When the active power response is intended to be proportional to a certain frequency gap, we are dealing with Limited Frequency Sensitive Mode (LFSM). Many curves have been defined worldwide. The device's online measurements provide a reliable, granular response with almost no latency to any situation.
Another important application of the device is electrical protection. In fact, load shedding and asset protection based on the measured frequency are key issues for DSOs and TSOs. In this case, the measurements must be both fast and accurate to eliminate transients that could produce false readings and random triggering.
A challenging application in this sense is the detection of unintended islands. There are many methods of detecting this phenomenon, which are classified as either active or passive. Active methods, which are built into most power electronic inverters, involve injecting disturbances into the network in the expectation that it is sufficiently strong not to be affected. However, when an electrical island appears, the network is not strong enough and the voltage and/or frequency exceed certain thresholds that trigger a protection mechanism, resulting in disconnection from the DSO.
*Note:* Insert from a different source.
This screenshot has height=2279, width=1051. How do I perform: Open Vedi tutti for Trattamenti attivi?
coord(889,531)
Recently, however, concerns have arisen as these inverter-based resources have become an important part of the generation spectrum, as their strength is comparable to that of the network itself and well above the capacity of conventional synchronous generation. This could perhaps lead to subsynchronous oscillations in the network.
On the other hand, passive methods have always been less effective. However, our patented method provides an immediate frequency measurement and ROCOF, which indicate the presence of an unintended island.
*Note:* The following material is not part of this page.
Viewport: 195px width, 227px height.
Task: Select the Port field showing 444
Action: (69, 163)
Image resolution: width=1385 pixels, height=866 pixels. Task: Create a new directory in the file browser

Also, RMS voltages are also calculated along the periods of frequency that have been determined, rather than being averaged across the number of cycles above or below the exact cycle count. This represents the true voltage quantity for each frequency measurement.

Last but not least is the important issue of subsynchronous oscillations (SSO), which are difficult to eliminate from today's power networks. Although they should not occur, they are like potholes in the road; they will always be present. When they do occur, TSOs and DSOs attempt to reconfigure the network to alter their eigenvalues, but this can sometimes have a worse effect (e.g. the 2025 Spanish blackout). If they exist, PSSs in synchronous generators are a common remedy for intra- and inter-area oscillations, although tuning them is very challenging and depends on the network itself. Furthermore, they struggle to dampen two simultaneous frequencies.

However, the UNDAM uMETER 500 incorporates a cutting-edge, proprietary module that can quickly self-adjust to true subsynchronous oscillations. With automatic tuning, it can output a sequence of power bumps directly to the PPC, BESS, or any control system. When implemented across a region, it can dampen oscillations quickly and effectively, thereby preventing damage to generators and passive elements and helping to stabilise the system.
There is a general tendency to confuse inertia with damping. In fact, a synchronous generator is not an effective damper, which is why a PSS is required if damping is mandatory. Furthermore, damping in a synchronous condenser is less effective as there is no infeed of active power; therefore, the energy of the oscillation cannot easily be dissipated or compensated for with mechanical surplus. In contrast, the UNDAM uMETER 500 provides the correct signals to counteract the energy of the oscillation, thus reducing its amplitude progressively.
Conclusion
In conclusion, our method can be likened to a Swiss army knife in terms of its frequency, ROCOF and voltage measurement capabilities. This enables a wide range of challenging and demanding applications that can enhance the stability and performance of power electricity networks and devices.